Features of the Response of Long-Term Cultured Adipose Tissue–Derived Mesenchymal Stem Cells to γ-Irradiation

• Published in: Biology bulletin of the Russian Academy of Sciences Vol. 48; no. 11; pp. 2060 - 2070
• Main Authors: Rodina, A. V., Semochkina, Y. P., Vysotskaya, O. V., Glukhov, A. I., Moskaleva, E. Yu
• Format: Journal Article
• Language: English
• Published: Moscow Pleiades Publishing 01.12.2021; Springer Nature B.V
• Subjects: Adipose tissue; Biochemistry; Biomedical and Life Sciences; Body fat; Cell Biology; Cell cycle; Cytokines; Deoxyribonucleic acid; DNA; DNA damage; DNA repair; Double-strand break repair; Ecology; Ionizing radiation; Life Sciences; Mesenchymal stem cells; Modification of Radiation Effects; Radiation; Radiation therapy; Radiosensitivity; Stem cells; Telomerase; Zoology; γ Radiation; mesenchymal stem cells; radiosensitivity; adipose tissue; γ-radiation; DNA double-strand breaks; γН2АХ; low doses
• ISSN: 1062-3590; 1608-3059
• DOI: 10.1134/S1062359021110078

Tissue regeneration following radiotherapy occurs due to the survival and regenerative abilities of tissue stem cells and resident or invading mesenchymal stem cells (MSCs), and their functional characteristics depend significantly on their sensitivity to ionizing radiation.
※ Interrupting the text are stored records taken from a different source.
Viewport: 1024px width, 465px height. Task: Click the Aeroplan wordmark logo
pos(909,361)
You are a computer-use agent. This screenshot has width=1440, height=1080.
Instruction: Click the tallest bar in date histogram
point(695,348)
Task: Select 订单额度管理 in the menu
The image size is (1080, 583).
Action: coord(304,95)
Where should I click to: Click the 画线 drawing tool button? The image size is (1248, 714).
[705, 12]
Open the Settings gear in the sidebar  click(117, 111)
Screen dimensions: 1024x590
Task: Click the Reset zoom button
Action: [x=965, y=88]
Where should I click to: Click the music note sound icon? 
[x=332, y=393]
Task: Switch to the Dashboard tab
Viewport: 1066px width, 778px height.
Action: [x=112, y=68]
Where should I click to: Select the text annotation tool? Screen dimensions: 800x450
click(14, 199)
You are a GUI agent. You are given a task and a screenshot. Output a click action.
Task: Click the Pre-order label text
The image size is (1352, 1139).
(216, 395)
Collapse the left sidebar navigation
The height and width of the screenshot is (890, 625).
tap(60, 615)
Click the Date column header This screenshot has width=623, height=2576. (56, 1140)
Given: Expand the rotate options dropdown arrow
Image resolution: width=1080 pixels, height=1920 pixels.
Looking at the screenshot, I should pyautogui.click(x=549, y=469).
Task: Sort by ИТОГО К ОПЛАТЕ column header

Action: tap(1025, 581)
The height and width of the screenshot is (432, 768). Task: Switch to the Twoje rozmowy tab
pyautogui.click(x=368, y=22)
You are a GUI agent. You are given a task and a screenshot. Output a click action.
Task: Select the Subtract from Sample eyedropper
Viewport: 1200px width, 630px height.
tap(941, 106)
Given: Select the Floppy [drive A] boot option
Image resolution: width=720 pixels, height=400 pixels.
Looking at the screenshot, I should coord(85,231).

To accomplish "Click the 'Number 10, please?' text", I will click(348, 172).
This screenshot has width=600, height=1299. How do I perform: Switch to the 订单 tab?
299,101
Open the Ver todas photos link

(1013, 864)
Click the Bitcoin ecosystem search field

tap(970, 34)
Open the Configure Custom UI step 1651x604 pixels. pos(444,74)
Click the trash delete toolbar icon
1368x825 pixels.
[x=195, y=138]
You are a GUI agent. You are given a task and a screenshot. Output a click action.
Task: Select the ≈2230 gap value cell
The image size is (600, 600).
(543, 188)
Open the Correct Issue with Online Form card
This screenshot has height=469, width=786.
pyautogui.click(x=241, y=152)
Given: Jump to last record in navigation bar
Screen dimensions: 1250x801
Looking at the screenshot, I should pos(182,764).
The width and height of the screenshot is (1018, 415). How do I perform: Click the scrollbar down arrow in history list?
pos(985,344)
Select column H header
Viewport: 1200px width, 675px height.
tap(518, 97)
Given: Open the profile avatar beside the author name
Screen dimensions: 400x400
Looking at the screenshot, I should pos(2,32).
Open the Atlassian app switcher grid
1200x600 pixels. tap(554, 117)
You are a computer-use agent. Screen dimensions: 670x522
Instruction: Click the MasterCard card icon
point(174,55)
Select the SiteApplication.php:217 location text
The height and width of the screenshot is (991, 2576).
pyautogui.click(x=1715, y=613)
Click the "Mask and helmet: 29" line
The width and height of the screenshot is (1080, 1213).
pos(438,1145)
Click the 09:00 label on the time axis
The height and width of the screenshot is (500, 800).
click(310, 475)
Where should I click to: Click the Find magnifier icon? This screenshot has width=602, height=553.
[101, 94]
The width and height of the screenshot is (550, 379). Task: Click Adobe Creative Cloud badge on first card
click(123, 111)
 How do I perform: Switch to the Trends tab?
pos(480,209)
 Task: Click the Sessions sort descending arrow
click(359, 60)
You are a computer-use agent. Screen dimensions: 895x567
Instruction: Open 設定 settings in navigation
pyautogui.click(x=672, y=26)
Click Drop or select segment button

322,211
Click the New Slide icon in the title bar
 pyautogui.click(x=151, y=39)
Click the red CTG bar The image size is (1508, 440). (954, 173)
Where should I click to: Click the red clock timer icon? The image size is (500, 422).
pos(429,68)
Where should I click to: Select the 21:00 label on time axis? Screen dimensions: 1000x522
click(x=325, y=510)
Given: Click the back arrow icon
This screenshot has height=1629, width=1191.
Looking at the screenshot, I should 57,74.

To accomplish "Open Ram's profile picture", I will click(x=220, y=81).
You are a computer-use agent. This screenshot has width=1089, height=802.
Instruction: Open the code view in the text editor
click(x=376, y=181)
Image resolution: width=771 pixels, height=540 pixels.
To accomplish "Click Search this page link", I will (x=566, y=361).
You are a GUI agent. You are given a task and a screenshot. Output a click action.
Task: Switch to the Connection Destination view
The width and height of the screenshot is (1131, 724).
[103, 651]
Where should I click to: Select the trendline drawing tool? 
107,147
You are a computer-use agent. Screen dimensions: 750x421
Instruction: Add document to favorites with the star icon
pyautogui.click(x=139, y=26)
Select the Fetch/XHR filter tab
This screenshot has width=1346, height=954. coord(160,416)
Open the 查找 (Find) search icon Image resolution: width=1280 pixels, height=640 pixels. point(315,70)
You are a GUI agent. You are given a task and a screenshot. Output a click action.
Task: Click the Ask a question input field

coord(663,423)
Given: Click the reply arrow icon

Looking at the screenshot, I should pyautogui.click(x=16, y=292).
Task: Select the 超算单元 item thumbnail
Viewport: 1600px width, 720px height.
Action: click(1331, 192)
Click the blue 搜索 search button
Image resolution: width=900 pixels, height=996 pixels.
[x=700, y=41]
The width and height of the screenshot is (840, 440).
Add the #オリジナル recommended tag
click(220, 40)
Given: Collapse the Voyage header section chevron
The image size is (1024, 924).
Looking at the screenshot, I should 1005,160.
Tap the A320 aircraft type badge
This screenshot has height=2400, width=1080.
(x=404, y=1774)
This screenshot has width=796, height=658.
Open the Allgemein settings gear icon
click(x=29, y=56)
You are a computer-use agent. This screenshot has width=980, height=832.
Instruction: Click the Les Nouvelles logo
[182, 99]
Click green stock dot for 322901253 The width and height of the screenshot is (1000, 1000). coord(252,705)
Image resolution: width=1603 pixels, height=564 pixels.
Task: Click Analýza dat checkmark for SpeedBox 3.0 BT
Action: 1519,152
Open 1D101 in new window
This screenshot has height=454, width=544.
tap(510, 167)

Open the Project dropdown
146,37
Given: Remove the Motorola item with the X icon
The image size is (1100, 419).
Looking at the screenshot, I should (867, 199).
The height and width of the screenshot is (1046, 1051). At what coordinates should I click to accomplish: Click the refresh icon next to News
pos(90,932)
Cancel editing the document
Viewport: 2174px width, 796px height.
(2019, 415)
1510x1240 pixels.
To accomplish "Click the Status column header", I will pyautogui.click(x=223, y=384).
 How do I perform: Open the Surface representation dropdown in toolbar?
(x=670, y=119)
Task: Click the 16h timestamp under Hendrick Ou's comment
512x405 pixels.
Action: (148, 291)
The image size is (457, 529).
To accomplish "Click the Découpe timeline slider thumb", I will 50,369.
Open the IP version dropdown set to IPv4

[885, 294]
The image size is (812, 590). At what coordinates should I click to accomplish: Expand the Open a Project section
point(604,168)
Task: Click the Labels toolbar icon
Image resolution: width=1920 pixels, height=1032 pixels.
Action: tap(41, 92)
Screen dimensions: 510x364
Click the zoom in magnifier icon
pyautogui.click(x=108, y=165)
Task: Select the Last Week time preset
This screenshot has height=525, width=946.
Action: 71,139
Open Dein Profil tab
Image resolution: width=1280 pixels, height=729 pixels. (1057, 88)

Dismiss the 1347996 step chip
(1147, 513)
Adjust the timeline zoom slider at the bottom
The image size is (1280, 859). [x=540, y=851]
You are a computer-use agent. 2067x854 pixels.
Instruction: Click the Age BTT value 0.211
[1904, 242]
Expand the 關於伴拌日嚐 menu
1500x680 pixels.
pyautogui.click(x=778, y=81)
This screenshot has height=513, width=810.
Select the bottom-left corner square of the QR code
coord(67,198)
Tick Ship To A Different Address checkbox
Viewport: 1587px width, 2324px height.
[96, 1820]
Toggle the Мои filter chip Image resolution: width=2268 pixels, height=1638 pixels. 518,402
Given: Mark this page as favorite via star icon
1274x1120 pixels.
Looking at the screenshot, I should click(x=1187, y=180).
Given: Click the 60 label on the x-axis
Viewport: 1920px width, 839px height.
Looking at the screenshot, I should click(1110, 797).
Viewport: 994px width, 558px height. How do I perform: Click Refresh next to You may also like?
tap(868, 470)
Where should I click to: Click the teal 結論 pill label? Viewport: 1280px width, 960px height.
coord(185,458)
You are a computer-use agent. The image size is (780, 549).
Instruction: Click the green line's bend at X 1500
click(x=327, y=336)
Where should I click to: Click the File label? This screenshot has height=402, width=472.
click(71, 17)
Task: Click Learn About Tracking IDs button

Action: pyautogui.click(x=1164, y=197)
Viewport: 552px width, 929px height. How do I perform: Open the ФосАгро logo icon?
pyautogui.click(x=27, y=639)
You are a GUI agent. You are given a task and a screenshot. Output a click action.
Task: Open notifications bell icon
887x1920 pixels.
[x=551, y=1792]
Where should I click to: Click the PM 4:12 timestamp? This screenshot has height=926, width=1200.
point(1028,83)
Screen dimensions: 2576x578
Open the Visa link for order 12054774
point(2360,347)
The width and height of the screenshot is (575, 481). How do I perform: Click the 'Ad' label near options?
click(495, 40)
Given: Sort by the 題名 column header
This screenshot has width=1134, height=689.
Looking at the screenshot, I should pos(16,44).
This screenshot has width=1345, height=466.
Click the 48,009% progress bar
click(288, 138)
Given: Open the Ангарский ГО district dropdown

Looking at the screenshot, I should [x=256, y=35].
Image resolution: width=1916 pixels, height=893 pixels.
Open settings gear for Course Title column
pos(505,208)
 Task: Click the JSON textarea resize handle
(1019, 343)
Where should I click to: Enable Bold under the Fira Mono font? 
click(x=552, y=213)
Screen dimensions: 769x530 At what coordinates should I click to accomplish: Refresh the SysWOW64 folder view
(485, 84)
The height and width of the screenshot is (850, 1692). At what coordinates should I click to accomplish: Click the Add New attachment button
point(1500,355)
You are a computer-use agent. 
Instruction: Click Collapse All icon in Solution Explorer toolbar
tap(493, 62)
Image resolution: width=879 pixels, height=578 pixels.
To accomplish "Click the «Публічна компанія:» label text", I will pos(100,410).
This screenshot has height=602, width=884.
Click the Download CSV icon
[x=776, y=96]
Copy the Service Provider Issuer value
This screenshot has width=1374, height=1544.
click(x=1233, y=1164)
The aim of this work was to study the effect of long-term cultivation of adipose tissue–derived MSCs on their radiosensitivity and the ability to repair DNA double-strand breaks (DSBs). To determine whether in vitro expansion influences the sensitivity of MSCs to low and sublethal doses of γ-radiation, we maintained short- and long-term MSC cultures and analyzed their radiosensitivity at early and late passages. MSCs possessed a high telomerase activity at passage 6 (P6) and an extremely low one at passage 30 (P30). The doubling time of cells by passage 30 decreased by 7 h. MSCs irradiated at P30 demonstrated significantly decreased survival seven days after irradiation at 0.1 and 1 Gy compared with the control and P6 cultures. The clonogenic activity of MSCs irradiated at P30 and P6 was the same. MSC cell cycle analysis at P30 and P6 indicated G 0 /G 1 arrest after 24 h, but G 2 /M arrest at 6 Gy after seven days. The P30 MSCs were able to repair DNA DSB efficiently after γ-irradiation. Even after irradiation at a dose of 6 Gy, P30 MSCs maintained their ability for adipocyte differentiation and cytokine secretion. These results demonstrate that, after long-term cultivation, adipose tissue-derived MSCs maintain the ability to repair DNA DSB and possess stable functional characteristics and differentiation potential after irradiation, suggesting their resistance to sublethal doses of γ-radiation. They can also retain their functions in the tissue surrounding the irradiated organ.